**YOUR GOAL**
According to the text on connecting R to an Oracle database, which package is the most efficient way to access an Oracle database from R?

**TEXT PROVIDED**
R is a very popular language for doing analytics, and particularly statistics, on your data. There are a number of R functions for reading in data, but most of them take a delimited text file (such as .CSV) for input. That's great if your existing data is in a spreadsheet, but if you have large amounts of data, it's probably stored in a relational database. If you work for a large company, chances are that it is an Oracle database.
The most efficient way to access an Oracle database from R is using the RODBC package, available from CRAN. If the RODBC package is not installed in your R environment, use the install.packages("RODBC") command to install it. ODBC stands for Open DataBase Connectivity, an open standard application programming interface (API) for databases. ODBC was created by the SQL Access Group and first released in September, 1992. Although Microsoft Windows was the first to provide an ODBC product, versions now exist for Linux and Macintosh platforms as well. ODBC is built-in to current versions of Windows. If you are using a different operating system, you'll need to install on OBDC driver manager.
Before you can access a database from R, you'll need to create a Data Source Name, or DSN. This is an alias to the database, which provides the connection details. In Windows, you create the DSN using the ODBC Source Administrator. This tool can be found in the Control Panel. In Windows 10, it's under System and Security -> Administrative Tools -> ODBC Data Sources. Or you can just type "ODBC" in the search box. On my system, it looks like this:
As you can see, I already have a connection to an Oracle database. To set one up, click Add, and you'll get this box:
Select the appropriate driver (in my case, Oracle in OraDB12Home1) and click the Finish button. A Driver Configuration box opens:
For "Data Source Name," you can put in almost anything you want. This is the name you will use in R when you connect to the database.
The "Description" field is optional, and again, you can put in whatever you want.
TNS Service Name is the name that you (or your company data base administrator) assigned when configuring the Oracle database. And "User ID" is your ID that you use with the database.
After you fill in these fields, click the "Test Connection" button. Another box pops up, with the TNS Service Name and User ID already populated, and an empty field for your password. Enter your password and click "OK." You should see a "Connection Successful" message. If not, check the Service Name, User ID, and Password.

**EXCERPTED RECORDS**

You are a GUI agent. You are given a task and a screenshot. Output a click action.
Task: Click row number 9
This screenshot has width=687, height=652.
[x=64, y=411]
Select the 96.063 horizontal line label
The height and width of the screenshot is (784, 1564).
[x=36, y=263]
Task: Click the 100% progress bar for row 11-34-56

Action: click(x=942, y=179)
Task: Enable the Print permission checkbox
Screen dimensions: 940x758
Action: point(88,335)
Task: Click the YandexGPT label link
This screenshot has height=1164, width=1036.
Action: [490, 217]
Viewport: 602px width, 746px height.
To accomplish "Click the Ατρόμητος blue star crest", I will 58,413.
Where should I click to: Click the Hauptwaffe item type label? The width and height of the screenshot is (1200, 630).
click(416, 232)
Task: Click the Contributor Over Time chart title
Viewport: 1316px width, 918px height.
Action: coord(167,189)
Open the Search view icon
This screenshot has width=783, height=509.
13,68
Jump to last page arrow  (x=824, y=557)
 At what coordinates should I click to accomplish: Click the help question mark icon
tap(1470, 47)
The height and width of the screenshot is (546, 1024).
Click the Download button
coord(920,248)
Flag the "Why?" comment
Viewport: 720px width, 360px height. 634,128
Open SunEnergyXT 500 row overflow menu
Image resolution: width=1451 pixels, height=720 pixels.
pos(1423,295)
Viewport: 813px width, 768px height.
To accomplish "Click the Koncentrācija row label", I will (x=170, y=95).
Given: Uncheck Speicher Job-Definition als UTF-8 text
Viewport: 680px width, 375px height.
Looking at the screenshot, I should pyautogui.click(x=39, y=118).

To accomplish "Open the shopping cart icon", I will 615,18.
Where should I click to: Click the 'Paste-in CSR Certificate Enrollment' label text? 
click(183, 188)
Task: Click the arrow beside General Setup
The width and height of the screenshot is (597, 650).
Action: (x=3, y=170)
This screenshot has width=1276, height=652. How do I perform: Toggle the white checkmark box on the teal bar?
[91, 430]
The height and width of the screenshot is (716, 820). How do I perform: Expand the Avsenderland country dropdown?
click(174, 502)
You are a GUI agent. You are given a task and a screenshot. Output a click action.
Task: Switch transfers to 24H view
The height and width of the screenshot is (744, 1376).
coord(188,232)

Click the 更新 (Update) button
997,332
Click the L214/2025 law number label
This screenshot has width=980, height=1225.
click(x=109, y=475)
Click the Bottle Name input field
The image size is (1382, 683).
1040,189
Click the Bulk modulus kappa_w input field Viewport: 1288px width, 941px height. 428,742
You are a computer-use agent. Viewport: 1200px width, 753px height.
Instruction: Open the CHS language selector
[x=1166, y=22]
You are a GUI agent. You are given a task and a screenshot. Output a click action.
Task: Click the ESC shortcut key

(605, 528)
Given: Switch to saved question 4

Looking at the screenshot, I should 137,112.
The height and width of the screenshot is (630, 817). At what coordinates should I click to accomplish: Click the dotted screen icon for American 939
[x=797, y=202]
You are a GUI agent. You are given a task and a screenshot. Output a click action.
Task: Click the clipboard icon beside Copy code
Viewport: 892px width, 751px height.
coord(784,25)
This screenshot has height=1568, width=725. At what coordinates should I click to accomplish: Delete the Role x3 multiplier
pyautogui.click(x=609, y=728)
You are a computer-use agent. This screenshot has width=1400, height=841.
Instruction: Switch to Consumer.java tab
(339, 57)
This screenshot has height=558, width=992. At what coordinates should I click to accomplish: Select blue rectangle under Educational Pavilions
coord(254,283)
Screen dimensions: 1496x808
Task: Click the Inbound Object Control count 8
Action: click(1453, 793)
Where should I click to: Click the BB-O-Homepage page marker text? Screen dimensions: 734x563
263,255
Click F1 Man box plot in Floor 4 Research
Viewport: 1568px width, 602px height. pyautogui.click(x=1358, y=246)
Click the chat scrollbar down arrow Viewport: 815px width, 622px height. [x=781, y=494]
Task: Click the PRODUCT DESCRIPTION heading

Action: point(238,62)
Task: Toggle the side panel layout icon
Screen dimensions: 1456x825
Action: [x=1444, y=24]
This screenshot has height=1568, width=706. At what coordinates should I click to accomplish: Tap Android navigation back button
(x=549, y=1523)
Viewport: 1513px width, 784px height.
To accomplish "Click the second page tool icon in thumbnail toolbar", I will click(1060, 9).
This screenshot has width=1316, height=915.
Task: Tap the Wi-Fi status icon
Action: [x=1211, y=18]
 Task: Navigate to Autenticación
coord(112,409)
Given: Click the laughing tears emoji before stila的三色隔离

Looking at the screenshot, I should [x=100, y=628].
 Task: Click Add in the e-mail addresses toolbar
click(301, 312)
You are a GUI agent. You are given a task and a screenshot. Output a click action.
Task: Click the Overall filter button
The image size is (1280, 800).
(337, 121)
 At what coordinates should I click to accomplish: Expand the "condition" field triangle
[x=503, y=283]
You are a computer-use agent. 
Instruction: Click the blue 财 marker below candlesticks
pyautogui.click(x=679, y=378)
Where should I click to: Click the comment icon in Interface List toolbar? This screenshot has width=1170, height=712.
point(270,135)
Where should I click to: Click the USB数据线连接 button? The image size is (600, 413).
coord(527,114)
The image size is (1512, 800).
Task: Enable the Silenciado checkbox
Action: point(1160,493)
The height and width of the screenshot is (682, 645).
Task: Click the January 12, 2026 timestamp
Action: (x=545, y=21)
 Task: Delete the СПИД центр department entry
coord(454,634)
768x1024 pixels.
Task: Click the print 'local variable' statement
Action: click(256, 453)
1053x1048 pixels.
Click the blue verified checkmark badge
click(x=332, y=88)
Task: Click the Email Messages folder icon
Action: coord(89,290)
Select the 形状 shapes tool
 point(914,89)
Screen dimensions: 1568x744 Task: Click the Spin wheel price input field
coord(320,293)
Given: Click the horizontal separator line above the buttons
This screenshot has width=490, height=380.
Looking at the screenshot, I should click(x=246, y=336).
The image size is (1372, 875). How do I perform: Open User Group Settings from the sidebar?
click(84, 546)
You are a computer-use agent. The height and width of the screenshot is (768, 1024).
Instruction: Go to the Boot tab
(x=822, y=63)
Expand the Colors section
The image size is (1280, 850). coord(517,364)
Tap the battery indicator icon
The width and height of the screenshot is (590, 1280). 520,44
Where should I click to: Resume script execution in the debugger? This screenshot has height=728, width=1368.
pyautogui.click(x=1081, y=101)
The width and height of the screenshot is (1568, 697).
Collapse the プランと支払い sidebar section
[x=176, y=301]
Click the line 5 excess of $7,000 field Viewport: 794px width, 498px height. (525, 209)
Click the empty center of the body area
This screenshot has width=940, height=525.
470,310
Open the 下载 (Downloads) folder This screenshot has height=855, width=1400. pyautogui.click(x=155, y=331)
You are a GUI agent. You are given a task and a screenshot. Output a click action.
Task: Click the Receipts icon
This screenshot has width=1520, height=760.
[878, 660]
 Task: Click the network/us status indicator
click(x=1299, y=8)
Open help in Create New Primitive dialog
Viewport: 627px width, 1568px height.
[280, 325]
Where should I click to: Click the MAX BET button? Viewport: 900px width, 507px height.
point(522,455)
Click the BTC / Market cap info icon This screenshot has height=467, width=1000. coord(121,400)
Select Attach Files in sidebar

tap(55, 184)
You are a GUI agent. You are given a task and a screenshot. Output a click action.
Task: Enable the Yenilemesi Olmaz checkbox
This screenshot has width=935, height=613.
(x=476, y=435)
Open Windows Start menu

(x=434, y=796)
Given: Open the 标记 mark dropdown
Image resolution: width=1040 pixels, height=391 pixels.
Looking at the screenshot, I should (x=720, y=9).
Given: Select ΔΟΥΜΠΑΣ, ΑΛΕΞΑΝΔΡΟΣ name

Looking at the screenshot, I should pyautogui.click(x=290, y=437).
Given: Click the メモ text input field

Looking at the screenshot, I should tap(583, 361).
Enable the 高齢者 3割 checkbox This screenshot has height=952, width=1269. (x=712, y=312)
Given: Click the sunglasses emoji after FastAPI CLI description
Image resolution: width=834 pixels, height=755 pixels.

**WRITTEN SOLUTION**
The RODBC package, available from CRAN.